Od kilku miesięcy w Polsce trwa ostry spór na temat lekcji religii. Wywołała go decyzja szefowej MEN, która postanowiła, że od 1 września tego roku uczniowie będą mieć tylko jedną godzinę katechezy w tygodniu, a do tego przed obowiązkowymi lekcjami lub po nich.
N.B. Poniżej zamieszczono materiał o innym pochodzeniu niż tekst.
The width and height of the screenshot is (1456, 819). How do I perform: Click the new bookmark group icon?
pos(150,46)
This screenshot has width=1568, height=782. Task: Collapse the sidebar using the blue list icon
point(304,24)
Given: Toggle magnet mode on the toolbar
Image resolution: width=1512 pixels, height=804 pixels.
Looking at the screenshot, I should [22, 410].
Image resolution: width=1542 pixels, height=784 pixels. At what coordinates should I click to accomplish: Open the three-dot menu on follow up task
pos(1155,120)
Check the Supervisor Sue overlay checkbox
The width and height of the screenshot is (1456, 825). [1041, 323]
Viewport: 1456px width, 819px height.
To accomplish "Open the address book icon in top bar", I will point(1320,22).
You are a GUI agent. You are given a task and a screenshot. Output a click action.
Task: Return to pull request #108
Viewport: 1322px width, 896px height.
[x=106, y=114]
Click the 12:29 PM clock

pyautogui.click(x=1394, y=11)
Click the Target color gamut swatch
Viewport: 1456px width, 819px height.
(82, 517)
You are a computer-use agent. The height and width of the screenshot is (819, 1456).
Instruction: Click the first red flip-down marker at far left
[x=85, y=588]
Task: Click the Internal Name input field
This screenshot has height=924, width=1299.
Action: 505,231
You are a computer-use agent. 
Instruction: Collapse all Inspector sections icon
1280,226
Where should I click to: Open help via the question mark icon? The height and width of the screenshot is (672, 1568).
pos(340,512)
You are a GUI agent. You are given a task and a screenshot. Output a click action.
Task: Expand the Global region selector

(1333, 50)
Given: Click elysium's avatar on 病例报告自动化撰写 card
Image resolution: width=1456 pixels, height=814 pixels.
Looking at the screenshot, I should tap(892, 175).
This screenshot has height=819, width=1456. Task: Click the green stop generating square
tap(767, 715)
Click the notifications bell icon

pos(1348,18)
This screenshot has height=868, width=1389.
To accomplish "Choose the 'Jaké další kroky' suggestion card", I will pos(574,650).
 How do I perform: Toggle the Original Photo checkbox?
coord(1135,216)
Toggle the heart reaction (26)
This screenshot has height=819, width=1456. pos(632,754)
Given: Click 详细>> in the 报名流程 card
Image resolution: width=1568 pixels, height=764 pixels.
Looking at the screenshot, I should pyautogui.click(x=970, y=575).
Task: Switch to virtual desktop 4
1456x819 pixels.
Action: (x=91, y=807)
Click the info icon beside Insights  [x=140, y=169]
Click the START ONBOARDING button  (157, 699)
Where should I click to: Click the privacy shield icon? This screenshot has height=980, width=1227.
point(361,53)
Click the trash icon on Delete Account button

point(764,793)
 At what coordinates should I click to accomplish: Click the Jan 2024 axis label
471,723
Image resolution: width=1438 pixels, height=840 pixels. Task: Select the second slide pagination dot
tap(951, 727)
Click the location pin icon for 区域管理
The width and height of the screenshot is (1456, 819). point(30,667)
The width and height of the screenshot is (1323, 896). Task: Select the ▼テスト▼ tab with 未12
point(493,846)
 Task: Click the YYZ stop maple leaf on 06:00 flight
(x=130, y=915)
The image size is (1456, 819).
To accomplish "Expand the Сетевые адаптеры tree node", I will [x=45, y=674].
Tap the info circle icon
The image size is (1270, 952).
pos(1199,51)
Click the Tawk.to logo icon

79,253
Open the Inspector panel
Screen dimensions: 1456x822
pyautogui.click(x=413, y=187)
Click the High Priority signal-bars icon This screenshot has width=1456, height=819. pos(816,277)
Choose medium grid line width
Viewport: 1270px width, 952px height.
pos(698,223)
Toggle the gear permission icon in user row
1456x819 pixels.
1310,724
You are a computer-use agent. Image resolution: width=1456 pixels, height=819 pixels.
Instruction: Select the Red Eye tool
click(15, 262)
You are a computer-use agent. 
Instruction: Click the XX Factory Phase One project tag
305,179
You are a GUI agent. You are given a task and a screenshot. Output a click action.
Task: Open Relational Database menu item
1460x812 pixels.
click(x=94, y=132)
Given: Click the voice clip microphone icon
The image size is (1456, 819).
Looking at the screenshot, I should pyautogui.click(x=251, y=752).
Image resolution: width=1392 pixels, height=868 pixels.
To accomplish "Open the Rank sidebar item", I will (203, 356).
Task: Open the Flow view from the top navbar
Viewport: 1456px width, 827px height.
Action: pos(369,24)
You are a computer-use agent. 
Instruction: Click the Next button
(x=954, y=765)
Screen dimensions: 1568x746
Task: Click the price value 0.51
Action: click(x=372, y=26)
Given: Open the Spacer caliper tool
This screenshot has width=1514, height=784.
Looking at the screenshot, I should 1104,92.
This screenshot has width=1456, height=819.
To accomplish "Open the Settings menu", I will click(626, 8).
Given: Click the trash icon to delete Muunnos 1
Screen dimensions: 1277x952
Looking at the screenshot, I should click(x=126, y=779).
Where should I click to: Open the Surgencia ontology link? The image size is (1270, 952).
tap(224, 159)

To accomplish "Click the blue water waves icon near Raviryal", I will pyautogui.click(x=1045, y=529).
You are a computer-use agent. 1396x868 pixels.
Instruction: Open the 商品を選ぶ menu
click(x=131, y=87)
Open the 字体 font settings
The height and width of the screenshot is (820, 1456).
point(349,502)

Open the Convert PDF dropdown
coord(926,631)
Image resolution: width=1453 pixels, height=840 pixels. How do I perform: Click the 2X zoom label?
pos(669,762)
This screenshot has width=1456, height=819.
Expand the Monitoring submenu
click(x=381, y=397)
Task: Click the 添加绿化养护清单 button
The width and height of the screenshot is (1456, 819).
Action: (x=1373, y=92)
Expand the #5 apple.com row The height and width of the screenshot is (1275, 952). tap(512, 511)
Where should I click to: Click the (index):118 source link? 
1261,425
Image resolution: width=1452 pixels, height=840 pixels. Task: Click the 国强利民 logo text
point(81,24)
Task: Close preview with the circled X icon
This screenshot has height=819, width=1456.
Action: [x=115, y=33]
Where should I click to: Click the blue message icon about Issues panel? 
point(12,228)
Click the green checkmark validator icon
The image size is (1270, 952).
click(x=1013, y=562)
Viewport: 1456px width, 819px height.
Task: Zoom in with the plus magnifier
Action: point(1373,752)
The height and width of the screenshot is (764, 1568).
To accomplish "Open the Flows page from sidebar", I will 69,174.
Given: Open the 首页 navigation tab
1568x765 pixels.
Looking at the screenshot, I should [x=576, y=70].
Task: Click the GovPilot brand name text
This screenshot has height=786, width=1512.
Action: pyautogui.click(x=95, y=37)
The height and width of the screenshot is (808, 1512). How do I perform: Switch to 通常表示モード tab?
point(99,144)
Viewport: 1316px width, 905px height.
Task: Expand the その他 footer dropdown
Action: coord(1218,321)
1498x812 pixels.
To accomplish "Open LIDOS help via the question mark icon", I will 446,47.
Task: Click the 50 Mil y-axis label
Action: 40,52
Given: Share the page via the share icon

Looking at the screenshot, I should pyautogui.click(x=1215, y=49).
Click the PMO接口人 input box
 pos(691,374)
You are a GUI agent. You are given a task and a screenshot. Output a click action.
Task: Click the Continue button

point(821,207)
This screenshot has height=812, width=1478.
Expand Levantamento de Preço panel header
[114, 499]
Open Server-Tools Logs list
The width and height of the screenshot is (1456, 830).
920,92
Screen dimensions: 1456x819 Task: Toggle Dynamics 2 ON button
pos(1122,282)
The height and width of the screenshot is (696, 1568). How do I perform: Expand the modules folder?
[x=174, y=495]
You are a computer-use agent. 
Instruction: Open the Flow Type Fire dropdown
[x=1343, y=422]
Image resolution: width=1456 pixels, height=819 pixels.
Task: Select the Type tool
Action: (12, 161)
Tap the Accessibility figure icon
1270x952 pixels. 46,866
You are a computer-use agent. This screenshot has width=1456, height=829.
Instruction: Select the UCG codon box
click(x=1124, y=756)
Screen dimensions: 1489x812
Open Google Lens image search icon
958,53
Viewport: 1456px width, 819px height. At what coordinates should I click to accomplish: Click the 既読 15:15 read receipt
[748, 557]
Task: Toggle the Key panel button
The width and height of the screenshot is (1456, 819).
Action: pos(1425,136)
Kiedy wyrzucą religię ze szkół
Zmiana, co zrozumiałe, nie podoba się duchownym, którzy na różne sposoby usiłują skłonić Barbarę Nowacką do wycofania się z tej decyzji. Dlatego namawiają wiernych do wysyłania protestów do MEN czy organizowania manifestacji w obronie lekcji religii. Szczególnie aktywni są w tej sprawie biskupi. Po tym, jak ich negocjacje z rządem nie przyniosły oczekiwanych rezultatów, wybrali inną strategię i walczą przy pomocy prawników.
Hierarchowie wysłali już skargi do Trybunału Konstytucyjnego, Pierwszej Prezes Sądu Najwyższego i premiera Tuska. A to nie koniec, bo rozporządzenie zmieniające zasady organizacji lekcji religii chcą zaskarżyć również do instytucji międzynarodowych. – Chcemy wykorzystać wszystkie możliwości, w zgodzie z prawem – stwierdził na niedawnym posiedzeniu Episkopatu biskup Wojciech Osial, przewodniczący Komisji Wychowania Katolickiego.
Inną metodę walki o zachowanie lekcji religii w szkole wybrał ks. Łukasz Plata, popularny w mediach społecznościowych ewangelizator i pomysłodawca inicjatywy EwangeliBus. Metodę specyficzną, bo postanowił straszyć rodziców. W nagraniu, które opublikował na swoich profilach na Facebooku i Instagramie ks. Plata roztacza wizję... masowych samobójstw wśród dzieci i młodzieży.
– Ostatnio zaczepia mnie pewien mężczyzna i mówi mi: "Proszę księdza, kiedy was wyrzucą ze szkoły, to będziecie mieli więcej czasu dla siebie". A ja mówię: "Nie, proszę pana, będziemy mieli więcej roboty, ponieważ będziemy grzebać wasze dzieci i waszą młodzież, która bez rozwoju duchowego nie wytrzyma i będzie coraz częściej popełniać samobójstwo" – mówi w swoim nagraniu ksiądz Plata.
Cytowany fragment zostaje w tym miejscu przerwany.